Records for finding displayed items
——

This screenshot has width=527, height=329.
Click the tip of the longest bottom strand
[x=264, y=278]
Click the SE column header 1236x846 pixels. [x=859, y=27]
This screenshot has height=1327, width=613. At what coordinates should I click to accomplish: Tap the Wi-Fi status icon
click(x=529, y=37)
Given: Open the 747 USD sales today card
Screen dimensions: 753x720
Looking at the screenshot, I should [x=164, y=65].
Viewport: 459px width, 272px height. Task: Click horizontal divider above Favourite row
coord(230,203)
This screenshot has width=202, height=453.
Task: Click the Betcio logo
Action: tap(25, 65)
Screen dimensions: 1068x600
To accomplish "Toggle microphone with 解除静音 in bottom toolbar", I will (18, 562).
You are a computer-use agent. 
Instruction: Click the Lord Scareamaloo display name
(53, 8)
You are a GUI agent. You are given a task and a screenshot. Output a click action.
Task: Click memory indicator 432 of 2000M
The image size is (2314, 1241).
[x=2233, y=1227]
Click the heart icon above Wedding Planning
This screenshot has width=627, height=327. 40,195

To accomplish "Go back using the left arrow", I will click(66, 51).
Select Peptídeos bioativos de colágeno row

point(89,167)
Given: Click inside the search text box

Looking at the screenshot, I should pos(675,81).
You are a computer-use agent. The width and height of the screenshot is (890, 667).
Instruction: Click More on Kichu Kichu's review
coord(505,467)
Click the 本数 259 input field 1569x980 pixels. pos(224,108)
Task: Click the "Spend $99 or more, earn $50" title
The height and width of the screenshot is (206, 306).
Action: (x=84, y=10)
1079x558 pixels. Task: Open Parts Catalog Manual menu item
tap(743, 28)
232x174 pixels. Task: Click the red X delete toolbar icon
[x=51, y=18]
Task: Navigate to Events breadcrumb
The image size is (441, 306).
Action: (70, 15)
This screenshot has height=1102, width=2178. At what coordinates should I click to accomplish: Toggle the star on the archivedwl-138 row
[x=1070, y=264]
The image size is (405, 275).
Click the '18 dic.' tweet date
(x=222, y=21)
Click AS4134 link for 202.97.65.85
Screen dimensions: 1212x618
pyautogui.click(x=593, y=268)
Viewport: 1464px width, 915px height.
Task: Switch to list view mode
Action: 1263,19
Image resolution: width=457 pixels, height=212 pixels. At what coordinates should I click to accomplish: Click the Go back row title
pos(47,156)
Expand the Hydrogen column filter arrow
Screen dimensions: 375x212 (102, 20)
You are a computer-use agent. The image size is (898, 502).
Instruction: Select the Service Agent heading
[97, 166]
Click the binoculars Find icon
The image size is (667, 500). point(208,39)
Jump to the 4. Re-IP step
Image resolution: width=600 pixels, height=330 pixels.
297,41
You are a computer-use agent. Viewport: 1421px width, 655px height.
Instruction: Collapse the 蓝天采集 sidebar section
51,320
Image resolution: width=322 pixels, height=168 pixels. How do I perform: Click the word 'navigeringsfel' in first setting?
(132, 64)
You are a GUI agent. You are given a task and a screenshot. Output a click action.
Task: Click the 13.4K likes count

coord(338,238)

——

Copy all of the records above word for word, keeping every line unchanged.

Answer to this problem:
This screenshot has width=527, height=329.
Click the tip of the longest bottom strand
[x=264, y=278]
Click the SE column header 1236x846 pixels. [x=859, y=27]
This screenshot has height=1327, width=613. At what coordinates should I click to accomplish: Tap the Wi-Fi status icon
click(x=529, y=37)
Given: Open the 747 USD sales today card
Screen dimensions: 753x720
Looking at the screenshot, I should [x=164, y=65].
Viewport: 459px width, 272px height. Task: Click horizontal divider above Favourite row
coord(230,203)
This screenshot has width=202, height=453.
Task: Click the Betcio logo
Action: tap(25, 65)
Screen dimensions: 1068x600
To accomplish "Toggle microphone with 解除静音 in bottom toolbar", I will (18, 562).
You are a computer-use agent. 
Instruction: Click the Lord Scareamaloo display name
(53, 8)
You are a GUI agent. You are given a task and a screenshot. Output a click action.
Task: Click memory indicator 432 of 2000M
The image size is (2314, 1241).
[x=2233, y=1227]
Click the heart icon above Wedding Planning
This screenshot has width=627, height=327. 40,195

To accomplish "Go back using the left arrow", I will click(66, 51).
Select Peptídeos bioativos de colágeno row

point(89,167)
Given: Click inside the search text box

Looking at the screenshot, I should pos(675,81).
You are a computer-use agent. The width and height of the screenshot is (890, 667).
Instruction: Click More on Kichu Kichu's review
coord(505,467)
Click the 本数 259 input field 1569x980 pixels. pos(224,108)
Task: Click the "Spend $99 or more, earn $50" title
The height and width of the screenshot is (206, 306).
Action: (x=84, y=10)
1079x558 pixels. Task: Open Parts Catalog Manual menu item
tap(743, 28)
232x174 pixels. Task: Click the red X delete toolbar icon
[x=51, y=18]
Task: Navigate to Events breadcrumb
The image size is (441, 306).
Action: (70, 15)
This screenshot has height=1102, width=2178. At what coordinates should I click to accomplish: Toggle the star on the archivedwl-138 row
[x=1070, y=264]
The image size is (405, 275).
Click the '18 dic.' tweet date
(x=222, y=21)
Click AS4134 link for 202.97.65.85
Screen dimensions: 1212x618
pyautogui.click(x=593, y=268)
Viewport: 1464px width, 915px height.
Task: Switch to list view mode
Action: 1263,19
Image resolution: width=457 pixels, height=212 pixels. At what coordinates should I click to accomplish: Click the Go back row title
pos(47,156)
Expand the Hydrogen column filter arrow
Screen dimensions: 375x212 (102, 20)
You are a computer-use agent. The image size is (898, 502).
Instruction: Select the Service Agent heading
[97, 166]
Click the binoculars Find icon
The image size is (667, 500). point(208,39)
Jump to the 4. Re-IP step
Image resolution: width=600 pixels, height=330 pixels.
297,41
You are a computer-use agent. Viewport: 1421px width, 655px height.
Instruction: Collapse the 蓝天采集 sidebar section
51,320
Image resolution: width=322 pixels, height=168 pixels. How do I perform: Click the word 'navigeringsfel' in first setting?
(132, 64)
You are a GUI agent. You are given a task and a screenshot. Output a click action.
Task: Click the 13.4K likes count

coord(338,238)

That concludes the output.